Your goal.
Retype each of the entries below exactly as it appears, keeping every character, number and line break unchanged.

Data provided.
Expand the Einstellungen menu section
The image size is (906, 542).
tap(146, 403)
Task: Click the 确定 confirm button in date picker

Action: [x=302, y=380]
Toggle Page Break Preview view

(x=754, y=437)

Response to this exercise.
Expand the Einstellungen menu section
The image size is (906, 542).
tap(146, 403)
Task: Click the 确定 confirm button in date picker

Action: [x=302, y=380]
Toggle Page Break Preview view

(x=754, y=437)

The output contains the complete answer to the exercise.